B. The Company operates certain publications to which these services
are provided and wishes to continue to receive these services.
C. The Company and CPI wish to amend and restate this agreement originally
made as of April 30, 2002 to reflect certain amendments made as of and
to take effect on February 14, 2003.
NOW THEREFORE the parties agree as follows:
ARTICLE 1
INTERPRETATION
1.1 DEFINITIONS
Wherever used in this Agreement, the following words and terms will have the
meanings set out below:
"AFFILIATE" has the meaning given in the Canada Business Corporations Act, as
amended from time to time.
"AGREEMENT" means this CanWest Editorial Services Agreement, including all
Schedules attached to this Agreement, all as may be amended from time to time.
"BASIC EDITORIAL SERVICES" means the non-customized services provided by CanWest
Editorial Services, including comic pagination, stock exchange information,
sports scores, television listings and features content as more specifically
described in Schedule A.
"BUSINESS DAY" means a day other than a Saturday or Sunday, on which the
principal commercial banks in the City of Toronto are open for business during
normal banking hours.
"COMPANY PUBLICATIONS" means the newspapers and related publications published
by or on behalf of the Company as of February 14, 2003, and, for greater
certainty, shall not include any newspapers and related publications published
by or on behalf of the Company as a result of the Company amalgamating with
Osprey Media Group or any third party.
"COMPETING BUSINESS" means, with respect to CPI, any newspaper or publication
the circulation of which exceeds ten percent (10%) in any market in which CPI or
any of its Affiliates distributes a newspaper or publication (a list of such
markets is set out in Part 1 of Schedule B) and, with respect to the Company,
any newspaper or publication the circulation of which exceeds ten percent (10%)
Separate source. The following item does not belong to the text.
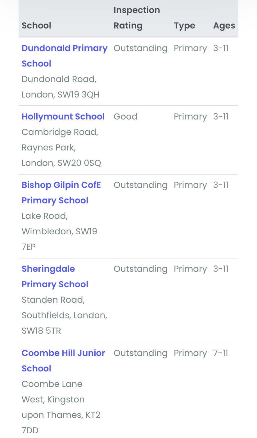This screenshot has height=438, width=257.
Task: Click Outstanding rating in Bishop Gilpin row
Action: coord(140,185)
in any market in which the Company or any of its Affiliates distributes a
newspaper or publication as of February 14, 2003 (a list of such markets is set
out in Part 2 of Schedule B).
"CONTENT" means all, or a portion of, the editorial and news content and
photographs included in the Basic Editorial Services and, where applicable,
Custom Services.
"CURRENT PRACTICES" means the practices and procedures of CPI in effect as of
February 14, 2003 in the operation of the Basic Editorial Services as such
practices may be amended by CPI from time to time.
"CUSTOM SERVICES" means those services included in the Basic Editorial Services
which are customized for Company Publications as well as additional services
which CPI may offer or Company may request from time to time.
"DISPUTE" has the meaning given it in section 4.7.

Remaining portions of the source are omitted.